L’Espagne cependant, réunie avec l’empire, mettait un poids redoutable dans la balance de l’Europe.
DU PORTUGAL.
Le Portugal redevenait alors un royaume. Jean, duc de Bragance, prince qui passait pour faible, avait arraché cette province à un roi plus faible que lui. Les Portugais cultivaient par nécessité le commerce, que l’Espagne négligeait par fierté; ils venaient de se liguer avec la France et la Hollande, en 1641, contre l’Espagne. Cette révolution du Portugal valut à la France plus que n’eussent fait les plus signalées victoires. Le ministère français, qui n’avait contribué en rien à cet événement, en retira sans peine le plus grand avantage qu’on puisse avoir contre son ennemi, celui de le voir attaqué par une puissance irréconciliable.
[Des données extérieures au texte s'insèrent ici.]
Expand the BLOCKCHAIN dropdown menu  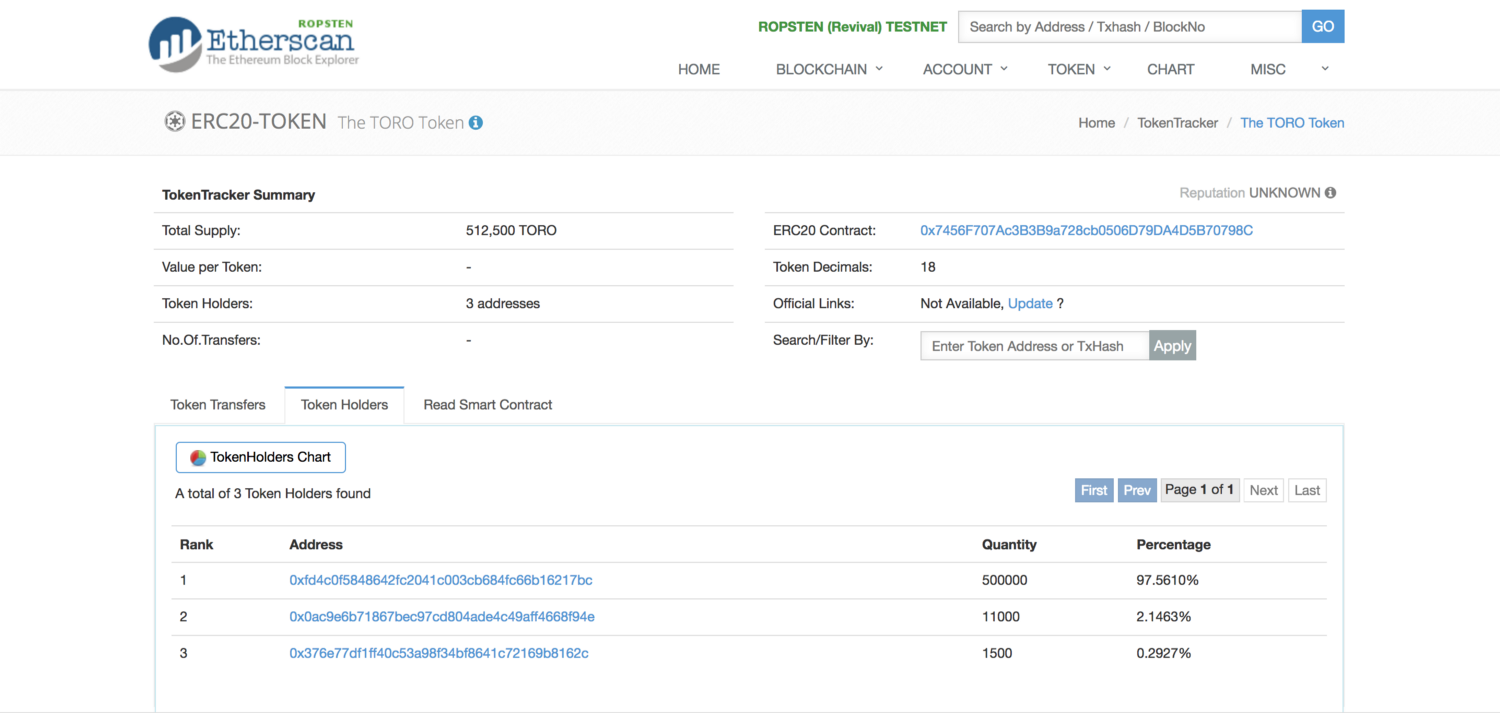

Le Portugal, secouant le joug de l’Espagne, étendant son commerce, et augmentant sa puissance, rappelle ici l’idée de la Hollande qui jouissait des mêmes avantages d’une manière bien différente.
DES PROVINCES-UNIES.
Ce petit état des sept Provinces-Unies, pays fertile en pâturages, mais stérile en grains, malsain, et presque submergé par la mer, était, depuis environ un demi-siècle, un exemple presque unique sur la terre de ce que peuvent l’amour de la liberté et le travail infatigable. Ces peuples pauvres, peu nombreux, bien moins aguerris que les moindres milices espagnoles, et qui n’étaient comptés encore pour rien dans l’Europe, résistèrent à toutes les forces de leur maître et de leur tyran, Philippe II, éludèrent les desseins de plusieurs princes, qui voulaient les secourir pour les asservir, et fondèrent une puissance que nous avons vue balancer le pouvoir de l’Espagne même. Le désespoir qu’inspire la tyrannie les avait d’abord armés: la liberté avait élevé leur courage, et les princes de la maison d’Orange en avaient fait d’excellents soldats. A peine vainqueurs de leurs maîtres, ils établirent une forme de gouvernement qui conserve, autant qu’il est possible, l’égalité, le droit le plus naturel des hommes.
Cet état, d’une espèce si nouvelle, était, depuis sa fondation, attaché intimement à la France: l’intérêt les réunissait; ils avaient les mêmes ennemis; Henri-le-Grand et Louis XIII avaient été ses alliés et ses protecteurs.